From 1D Coordination Polymers to Metal Organic Frameworks by the Use of 2-Pyridyl Oximes

The synthesis and characterization of coordination polymers and metal-organic frameworks (MOFs) has attracted a significant interest over the last decades due to their fascinating physical properties, as well as their use in a wide range of technological, environmental, and biomedical applications. The initial use of 2-pyridyl oximic ligands such as pyridine-2 amidoxime (H2pyaox) and 2-methyl pyridyl ketoxime (Hmpko) in combination with 1,2,4,5-benzene tetracarboxylic acid (pyromellitic acid), H₄pma, provided access to nine new compounds whose structures and properties are discussed in detail.

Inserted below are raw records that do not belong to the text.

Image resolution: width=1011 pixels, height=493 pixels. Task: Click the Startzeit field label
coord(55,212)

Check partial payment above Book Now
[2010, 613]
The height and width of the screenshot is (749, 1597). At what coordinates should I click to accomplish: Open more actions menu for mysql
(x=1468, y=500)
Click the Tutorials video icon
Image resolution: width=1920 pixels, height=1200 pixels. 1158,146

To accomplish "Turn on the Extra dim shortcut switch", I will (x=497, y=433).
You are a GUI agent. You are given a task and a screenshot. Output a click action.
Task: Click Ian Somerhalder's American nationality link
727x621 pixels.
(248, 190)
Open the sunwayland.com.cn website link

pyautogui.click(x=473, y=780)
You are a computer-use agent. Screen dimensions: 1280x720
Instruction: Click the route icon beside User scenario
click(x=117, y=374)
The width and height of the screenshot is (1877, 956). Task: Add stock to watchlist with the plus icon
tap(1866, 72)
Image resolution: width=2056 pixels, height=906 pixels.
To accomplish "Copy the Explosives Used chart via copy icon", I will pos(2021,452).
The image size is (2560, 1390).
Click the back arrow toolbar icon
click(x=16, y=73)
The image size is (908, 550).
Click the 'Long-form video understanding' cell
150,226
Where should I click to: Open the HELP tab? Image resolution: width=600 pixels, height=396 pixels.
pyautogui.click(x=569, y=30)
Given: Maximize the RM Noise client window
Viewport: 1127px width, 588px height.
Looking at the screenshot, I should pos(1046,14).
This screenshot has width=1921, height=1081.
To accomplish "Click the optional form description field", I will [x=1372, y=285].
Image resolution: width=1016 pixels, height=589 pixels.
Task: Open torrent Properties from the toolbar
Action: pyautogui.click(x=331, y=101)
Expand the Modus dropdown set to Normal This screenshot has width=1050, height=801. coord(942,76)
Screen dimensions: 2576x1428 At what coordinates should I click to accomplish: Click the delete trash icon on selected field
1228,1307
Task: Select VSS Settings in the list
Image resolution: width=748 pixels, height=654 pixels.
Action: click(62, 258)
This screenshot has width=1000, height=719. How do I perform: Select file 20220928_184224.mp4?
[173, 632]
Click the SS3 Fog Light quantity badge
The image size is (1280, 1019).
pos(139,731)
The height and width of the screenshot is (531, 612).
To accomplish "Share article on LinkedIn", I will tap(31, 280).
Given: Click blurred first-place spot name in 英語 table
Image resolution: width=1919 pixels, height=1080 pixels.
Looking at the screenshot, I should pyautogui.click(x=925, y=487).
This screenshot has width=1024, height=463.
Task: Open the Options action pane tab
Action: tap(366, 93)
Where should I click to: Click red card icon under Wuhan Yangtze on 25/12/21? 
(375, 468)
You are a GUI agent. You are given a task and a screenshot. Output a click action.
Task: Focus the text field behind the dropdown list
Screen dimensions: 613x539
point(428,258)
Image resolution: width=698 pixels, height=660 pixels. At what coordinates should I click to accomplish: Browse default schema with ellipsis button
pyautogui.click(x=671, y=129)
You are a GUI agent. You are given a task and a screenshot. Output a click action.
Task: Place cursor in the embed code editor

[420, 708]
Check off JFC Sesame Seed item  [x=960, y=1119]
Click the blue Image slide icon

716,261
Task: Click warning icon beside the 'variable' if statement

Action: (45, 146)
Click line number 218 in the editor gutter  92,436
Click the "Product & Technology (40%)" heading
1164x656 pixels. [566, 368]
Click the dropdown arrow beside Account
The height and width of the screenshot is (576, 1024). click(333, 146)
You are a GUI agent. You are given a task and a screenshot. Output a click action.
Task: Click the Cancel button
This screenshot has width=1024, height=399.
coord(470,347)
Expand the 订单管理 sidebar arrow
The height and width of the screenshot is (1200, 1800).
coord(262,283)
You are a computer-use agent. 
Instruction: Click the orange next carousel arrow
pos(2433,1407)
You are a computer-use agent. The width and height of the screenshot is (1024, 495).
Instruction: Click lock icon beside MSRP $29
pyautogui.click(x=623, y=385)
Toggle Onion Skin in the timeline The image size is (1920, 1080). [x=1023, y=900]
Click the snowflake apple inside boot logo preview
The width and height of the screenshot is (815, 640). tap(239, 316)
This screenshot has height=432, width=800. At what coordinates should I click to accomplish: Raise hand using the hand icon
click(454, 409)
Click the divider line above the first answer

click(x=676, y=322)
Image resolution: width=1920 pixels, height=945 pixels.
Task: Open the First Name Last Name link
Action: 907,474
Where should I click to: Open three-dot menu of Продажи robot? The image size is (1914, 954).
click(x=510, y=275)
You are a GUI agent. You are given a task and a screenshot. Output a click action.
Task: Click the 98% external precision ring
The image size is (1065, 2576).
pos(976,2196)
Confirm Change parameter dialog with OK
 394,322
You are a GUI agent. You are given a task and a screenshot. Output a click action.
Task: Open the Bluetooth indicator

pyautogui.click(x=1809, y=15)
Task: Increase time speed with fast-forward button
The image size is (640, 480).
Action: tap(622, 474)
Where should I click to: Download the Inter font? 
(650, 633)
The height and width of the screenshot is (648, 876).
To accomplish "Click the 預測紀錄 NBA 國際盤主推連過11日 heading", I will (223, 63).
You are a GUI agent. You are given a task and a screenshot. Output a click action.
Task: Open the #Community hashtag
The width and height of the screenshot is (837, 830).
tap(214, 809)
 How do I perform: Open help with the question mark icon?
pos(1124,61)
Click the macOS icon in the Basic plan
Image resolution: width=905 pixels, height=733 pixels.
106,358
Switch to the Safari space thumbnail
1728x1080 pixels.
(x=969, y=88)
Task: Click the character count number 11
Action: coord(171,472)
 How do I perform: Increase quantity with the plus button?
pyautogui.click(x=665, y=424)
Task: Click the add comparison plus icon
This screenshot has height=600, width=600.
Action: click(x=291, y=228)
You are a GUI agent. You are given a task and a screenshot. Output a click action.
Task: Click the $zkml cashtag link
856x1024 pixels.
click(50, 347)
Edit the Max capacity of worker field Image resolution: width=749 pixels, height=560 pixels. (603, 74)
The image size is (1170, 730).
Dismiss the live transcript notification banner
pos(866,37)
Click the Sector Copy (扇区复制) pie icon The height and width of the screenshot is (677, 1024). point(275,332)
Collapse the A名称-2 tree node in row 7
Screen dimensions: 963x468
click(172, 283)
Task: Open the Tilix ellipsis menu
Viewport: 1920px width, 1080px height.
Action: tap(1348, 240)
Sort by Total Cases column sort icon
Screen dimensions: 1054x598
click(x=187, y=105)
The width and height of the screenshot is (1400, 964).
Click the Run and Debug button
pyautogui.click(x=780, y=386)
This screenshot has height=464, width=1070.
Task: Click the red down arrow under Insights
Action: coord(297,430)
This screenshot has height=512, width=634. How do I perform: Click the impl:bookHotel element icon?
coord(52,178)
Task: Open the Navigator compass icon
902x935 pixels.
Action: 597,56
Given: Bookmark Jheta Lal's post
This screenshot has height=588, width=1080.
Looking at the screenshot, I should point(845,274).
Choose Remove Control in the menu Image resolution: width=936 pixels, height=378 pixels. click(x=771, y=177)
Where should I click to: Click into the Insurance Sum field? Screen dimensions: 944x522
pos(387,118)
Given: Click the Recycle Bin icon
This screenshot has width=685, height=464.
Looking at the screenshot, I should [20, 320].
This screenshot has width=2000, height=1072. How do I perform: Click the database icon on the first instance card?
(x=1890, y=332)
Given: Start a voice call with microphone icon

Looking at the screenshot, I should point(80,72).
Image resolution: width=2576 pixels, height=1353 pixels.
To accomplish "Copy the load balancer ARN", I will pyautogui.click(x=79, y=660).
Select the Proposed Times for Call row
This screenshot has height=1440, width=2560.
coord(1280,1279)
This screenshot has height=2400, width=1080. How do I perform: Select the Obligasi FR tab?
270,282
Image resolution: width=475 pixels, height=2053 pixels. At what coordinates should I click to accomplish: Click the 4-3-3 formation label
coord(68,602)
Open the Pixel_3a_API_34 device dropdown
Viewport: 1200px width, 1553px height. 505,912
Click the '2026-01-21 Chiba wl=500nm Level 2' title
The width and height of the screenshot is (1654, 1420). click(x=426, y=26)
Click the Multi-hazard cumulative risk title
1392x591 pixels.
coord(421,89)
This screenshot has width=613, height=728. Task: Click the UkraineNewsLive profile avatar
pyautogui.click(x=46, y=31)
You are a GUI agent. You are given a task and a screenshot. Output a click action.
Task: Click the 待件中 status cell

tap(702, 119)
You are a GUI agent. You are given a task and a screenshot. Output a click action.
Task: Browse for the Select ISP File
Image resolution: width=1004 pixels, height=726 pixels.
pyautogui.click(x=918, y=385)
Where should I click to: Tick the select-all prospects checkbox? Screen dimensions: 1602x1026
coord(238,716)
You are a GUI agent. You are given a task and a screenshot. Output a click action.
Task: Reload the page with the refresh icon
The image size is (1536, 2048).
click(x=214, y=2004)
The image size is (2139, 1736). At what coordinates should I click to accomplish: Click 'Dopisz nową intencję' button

Among them, [Zn₂(pma)(H₂pyaox)₂(H₂O)₂]_n (3) and [Cu₄(OH)₂(pma)(mpko)₂]_n (9) are the first MOFs based on a 2-pyridyl oxime with 9 possessing a novel 3,4,5,8-c net topology. [Zn₂(pma)(H2pyaox)₂]_n (2), [Cu₂(pma)(H₂pyaox)₂(DMF)₂]_n (6), and [Cu₂(pma)(Hmpko)₂(DMF)₂]_n (8) join a small family of coordination polymers containing an oximic ligand. 9 exhibits selectivity for Fe^III ions adsorption, as was demonstrated by a variety of techniques including UV-vis, EDX, and magnetism. DC magnetic susceptibility studies in 9 revealed the presence of strong antiferromagnetic interactions between the metal centers, which lead to a diamagnetic ground state; it was also found that the magnetic properties of 9 are affected by the amount of the encapsulated Fe³⁺ ions, which is a very desirable property for the development of magnetism-based sensors.